Anthropology’s Kathryn Takabvirwa served as cultural consultant for the Steppenwolf production of Familiar

December 22, 2018 (last updated on August 23, 2023)

Actors on the set of Familiar play

When Danya Taymor was hired to direct Steppenwolf’s new comedy, Familiar by Danai Gurira, she knew that she had to get the cultural elements exactly right. The play, which focuses on a Zimbabwean-American family as they prepare for the wedding of their eldest daughter, hinges on the conflict between Shona culture of Zimbabwe and the impact of American society. “Danai told me that no production of Familiar should be done without a cultural consultant,” Taymor says.

The team wasn’t sure where they would find such an expert, but with a little research they came to the Division’s Department of Anthropology. There, they found Kathryn Takabvirwa, who joined the University of Chicago in August 2018 as a Provost's Postdoctoral Fellow and will become Assistant Professor in 2020. Takabvirwa grew up in Zimbabwe, and her research focuses on citizenship, culture, and society in Southern Africa. Her background and work made her the ideal consultant for this project. But, Takabvirwa says, “I didn’t know anything about the theater.”

Taymor assured her that what they really needed was someone who understood the complexities of the Shona culture, so she took the job. “Kathryn was amazing,” Taymor says. “She brought so much authenticity to this play.”

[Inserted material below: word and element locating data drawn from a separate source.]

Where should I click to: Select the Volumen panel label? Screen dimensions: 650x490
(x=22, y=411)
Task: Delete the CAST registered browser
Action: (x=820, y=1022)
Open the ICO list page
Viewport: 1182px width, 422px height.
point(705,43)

Takabvirwa spent her first week on the project listening to the actors read through the play, and talking with them about the context of the story, and why seemingly modest elements of the dialogue and direction were so important. From acknowledging the relevance of ancestral connections that extend relations beyond that of parents and their children to understanding the appropriate ways of sitting, of clapping, of greeting an elder, Takabvirwa brought vital insights to the story and in some cases helped Taymor avoid making unintentional missteps.

Taymor recalls one scene in which the father and daughter are watching football together, and when the team scored a touchdown, she had them celebrate with a chest bump. “I didn’t think twice about the interaction, it was just a moment of celebration,” she says. But Takabvirwa demurred. She explained that a man in Zimbabwe would never thump chests with his daughter, and that the scene had to be altered or would interrupt the realism of the interaction. “It was a small moment but it had so much impact,” Taymor says, noting that she changed the direction to a fist bump. “I didn’t have the knowledge to pick up on that, but she did.”

Takabvirwa also helped Taymor rework blocking to ensure younger characters always showed respect to their elders. In Shona culture, a younger person would never stand and talk to an older person who was sitting down or choose a position higher up. Takabvirwa explains, “It seems like a small thing, but the way  you sit matters.”

Taymor used that knowledge in one scene where Maggie, one of the aunts, remains standing while her two elder sisters are seated. “It is a deliberate way of reminding the audience that she has been out of Zimbabwe for a long time,” Takabvirwa says.

This Winter Quarter, she will teach a class in the African Civilizations sequence, in which she will discuss Zimbabwean culture, marriage and migrant diasporic life. She hopes to take her students to see the play, which she feels is relevant to anthropologic studies. “It’s about communicating cultural norms and rituals of a Zim family to other people,” she says. “It was wonderful to be a part of that process.”

Familiar, which has been called an “exceptionally insightful…layered, compelling depiction of the unescapable pull of family and history,” is playing at Steppenwolf’s Downstairs Theater through January 13.